Nowadays, I tend to learn new things, or find solutions to immediate problems, online, which has its pros and cons. On the pro side, there tends to be coverage of almost anything, and googling an error message often (but not quite always) takes you to a page that explains the circumstances of that error. On the minus side, finding those initial overview guides can be challenging, and there is no consistency from one writer's tome to another's.
Warp has a nice cluster which drives my analyses, and many of them are controlled by Sun Grid Engine (SGE, rarely known as Oracle Grid Engine or OGE). Now, there are other packages out there for this and I won't make any claim that I arrived at SGE after a careful comparison. The system came with SGE and a few key tools (such as Celera Assembler and the PacBio toolkits) inherently support it, so that drove the usage.
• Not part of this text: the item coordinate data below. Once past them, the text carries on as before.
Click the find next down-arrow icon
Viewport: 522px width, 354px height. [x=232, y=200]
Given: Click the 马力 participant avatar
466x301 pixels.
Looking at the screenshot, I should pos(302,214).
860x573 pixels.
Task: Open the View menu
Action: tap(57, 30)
Later, StarCluster supported it out-of-the-box, so I got some more practice.
SGE is great when it works. It manages jobs across the cluster, distributing loads and making sure no machine is hammered by excessive multiple simultaneous jobs. As far as running jobs goes, I know enough to mostly get by. I can configure single processor and many multiple processor jobs. I can also track my jobs' statuses in the queues. One thing I don't really understand is how to correctly configure an OpenMPI job (namely, the wonderful assembler Ray) across multiple nodes, so within SGE I always run it on a single node. There are also ways to make one job stay queued until another finishes, but I haven't figured that out either.
Setting up SGE is murkier water. At least once something glitched on StarCluster in adding new nodes, and I had to get the new nodes in SGE. With a lot of help from Google, I did succeed. The original Warp cluster had some issues, and with a lot of help from the cluster fabricator I got some stuck nodes unstuck. The new cluster in the new space (the old cluster was shared with another group; people tend to develop an aversion to sharing compute resources with me after a few of my misadventures, and so I was split off in the new space). The new cluster also required some going-under-the-hood to get SGE running, but all was well.
BUT, this weekend something has gone wrong, and I haven't yet figured it out. A few of the old tricks have failed to make the system hum, and more weirdly some jobs are firing off fine and others are stuck in permanent limbo, with no painfully obvious distinction between them.
Now, this is a reminder that my knowledge of SGE is really pretty slim, and isn't very consolidated. It's more a bunch of tricks I know, a few of which I understand and a lot which are more follow-the-cookbook. There's also a nagging fear that there are very important things I don't know entirely. So a good book would be pretty useful right now. It probably wouldn't solve my problem, but it might well prepare me better to understand my problem and go find the answer to it.
A little problem there. Try searching Amazon under books for Sun Grid Engine. For SGE. For OGE. For Oracle Grid Engine. There are no books of that sort. No Grid Engine for Dummies. No Idiot's Guide to Grid Engine. No O'Reilly book with honeybees (or Giant Gerbils?). No Learn Grid Engine in 30 Days. NADA!
I can rationalize that result relatively easily. The publishers are only interested in the larger markets, particularly those that will attract persons who are less technically savvy or at least are not confident in their ability to pick things up. SGE is apparently too much of a niche product in their view.
So, more rounds of Google. More flailing away. Maybe some reboots - though a design feature of SGE is that rebooting doesn't reset certain error states; this is intended to prevent a seriously flawed node from becoming a black hole for jobs. A bunch of calls to the cluster assembler company. Maybe a paper book would just be a security blanket, but I'm feeling a need for one about now.